■ **SOURCE DOCUMENT**:
>>>
This is a tough one for some, but this technique really does work. It was first introduced to me in the book Why We Sleep by Matthew Walker, and then I was pleasantly surprised to find that Ayurveda recommends the same thing.
Getting to bed at a similar time helps too, this way you can make sure you're hitting your 7.5-9 hours sleep a night. But when it comes to getting out of bed with more ease, it's the waking up time that has the biggest impact.
Your body thrives off routine, so when you start consistently waking up at the same time each day you'll find it easier and easier no matter how dark it is outside. Obviously if you go to bed at midnight and expect to wake up at 5am each day this isn't going to work, you will suffer. But if you can get to bed by 9-9:30pm, that 5am alarm will get easier and easier.
If you're wanting to make 6:30am yoga, you might even be able to delay that alarm until 6am.
Try it and see. You won't regret it.
3. Establish a night time routine.
Sometimes we get to bed early enough to set us up for a great morning, but sometimes there are those nights where we get into bed and the brain doesn't switch off and sleep alludes us for hours.
Once again, the body and mind thrives on routine, and having a bed time routine helps prepare us for good sleep and we're much more likely to fall asleep quickly.
Examples of a bedtime wind down could be:
- A bath or shower (some alone time)
- Write a to do list for the following day (get the stress out of your brain and onto paper)
- Get your morning outfit, coffee, breakfast all prepped. (Clothes waiting, coffee machine primed, breakfast in the fridge ready to go) This limits barriers. So if you want to get to Yoga in the morning, have your mat out ready.
- Switch off screens (you know this) at least 30 minutes, if you can 90 minutes, before bed. Read a book perhaps if you need some kind of entertainment, but keep the screens off and out of the bedroom.
- Write or think of 3-5 things you're grateful for so you fall asleep with happy thoughts in your head
- A 5-10 minute meditation or sleep story to fall to sleep to (many available online)
- Open the window (having a cooler bedroom is conducive to good sleep)
There are many other routines and lovely things to do to finish your day, so play around with what feels wholesome to you.
4. Try Vitamin D3
A lot of people struggle with the shorter hours of daylight, and it can lead to SAD, Seasonal Affective Disorder, which can cause a serious drop in mood and energy levels. If you work inside all day 5 days a week, get to work and leave work in the dark then it can be really tricky to get any daylight, or even sunlight at all. Therefore the amount of Vitamin D we are able to absorb really drops and with that your mood and energy levels.
<<<
■ **EXERCISE GOAL**:
Extend the sleep tips text past its final sentence, carrying on from where it ends. The listing has no connection to the sleep tips text.

■ **EXTRACTED RECORDS**:
>>>
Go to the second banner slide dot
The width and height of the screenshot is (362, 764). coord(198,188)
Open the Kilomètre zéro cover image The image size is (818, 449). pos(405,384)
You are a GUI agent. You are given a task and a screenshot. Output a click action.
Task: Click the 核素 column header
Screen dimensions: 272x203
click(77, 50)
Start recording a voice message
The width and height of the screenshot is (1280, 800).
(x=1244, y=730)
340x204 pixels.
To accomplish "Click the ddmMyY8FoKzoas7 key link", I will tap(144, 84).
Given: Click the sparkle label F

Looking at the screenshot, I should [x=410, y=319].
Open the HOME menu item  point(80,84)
<<<
>>>
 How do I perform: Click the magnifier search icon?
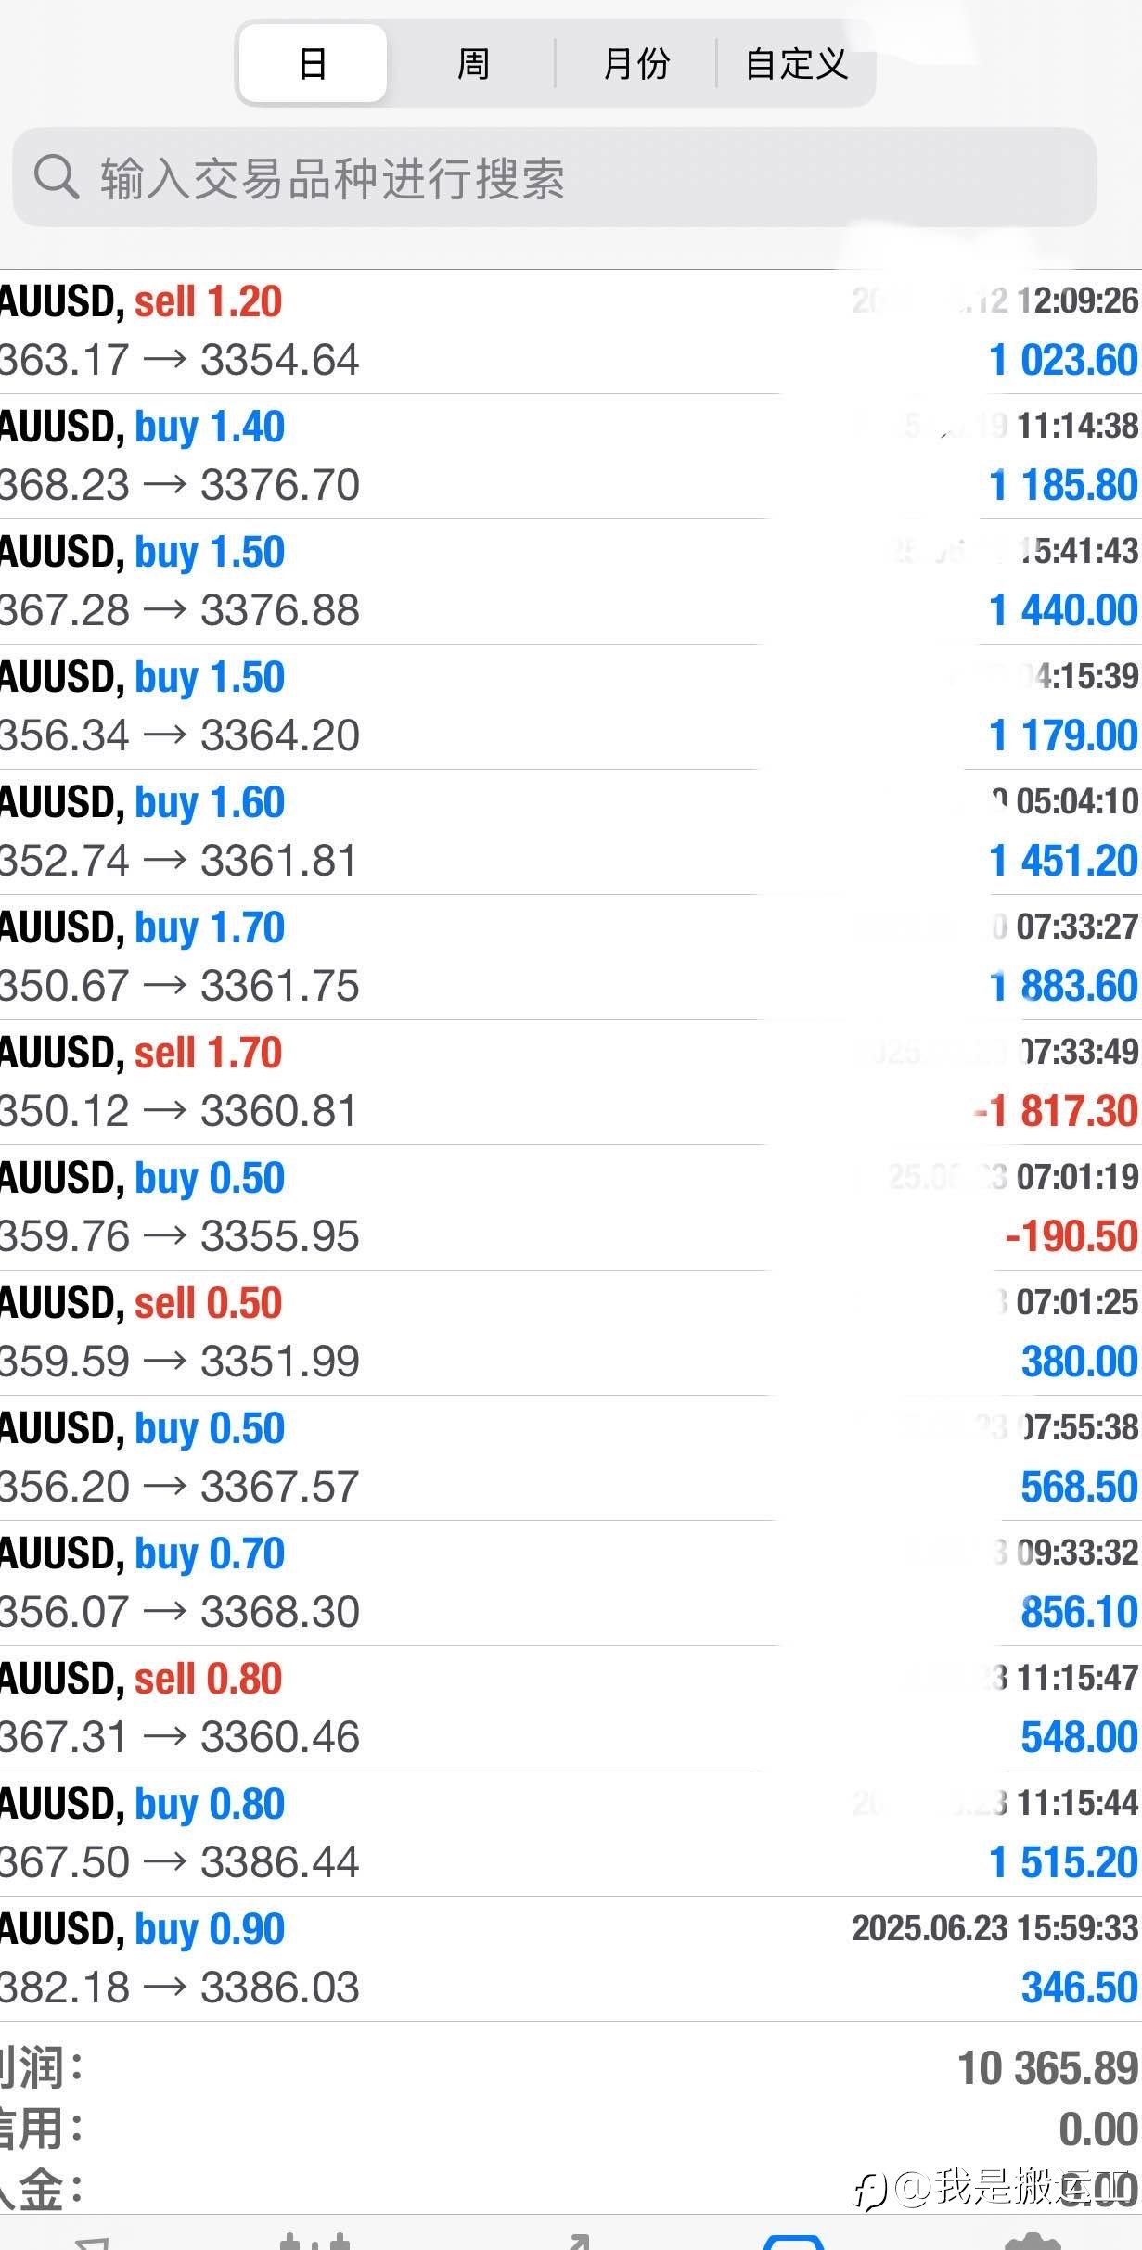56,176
<<<
■ **EXERCISE ANSWER**:
There are a couple of ways to help combat this, firstly, try to make it a priority to get outside for at least 10 minutes on a sunny and 15-20 minutes on a cloudy day at some time in the course of your morning. And add to this by getting outside on your lunch break. It really is important to get outside everyday.
But you can help supplement this by taking Vitamin D3. It's available online, in most health food stores and pharmacy's. By taking Vitamin D3 each day you help keep your levels topped up through the winter months to combat the shorter days, lower moods and energy levels.
5. Make you Yoga Practice part of your morning routine.
By having your mat and your yoga gear out ready the night before, the odds of you getting your practice in first thing is more likely.
Once you create that pattern of making the same 2 or 3 classes each week you won't even think about it. Getting onto your mat and ensuring your daily practice will be guaranteed.
By leaving our yoga practice until later in the day we're more likely to talk ourselves out of it, to find an excuse on the get it done or make the time.
Putting aside 40 minutes in the morning for yourself will help set you up for the day in both body and mind. If you do nothing else all day, you know you've taken care of number one, and once you've done that you know you have the capability to look after any other challenge the comes your way.
Love and light
Alex Howarth, owner of GAIN Mobility, Fitness, Astanga, Hatha and Vinyasa teacher. Lover of meditation and writing. Even if I can't spell.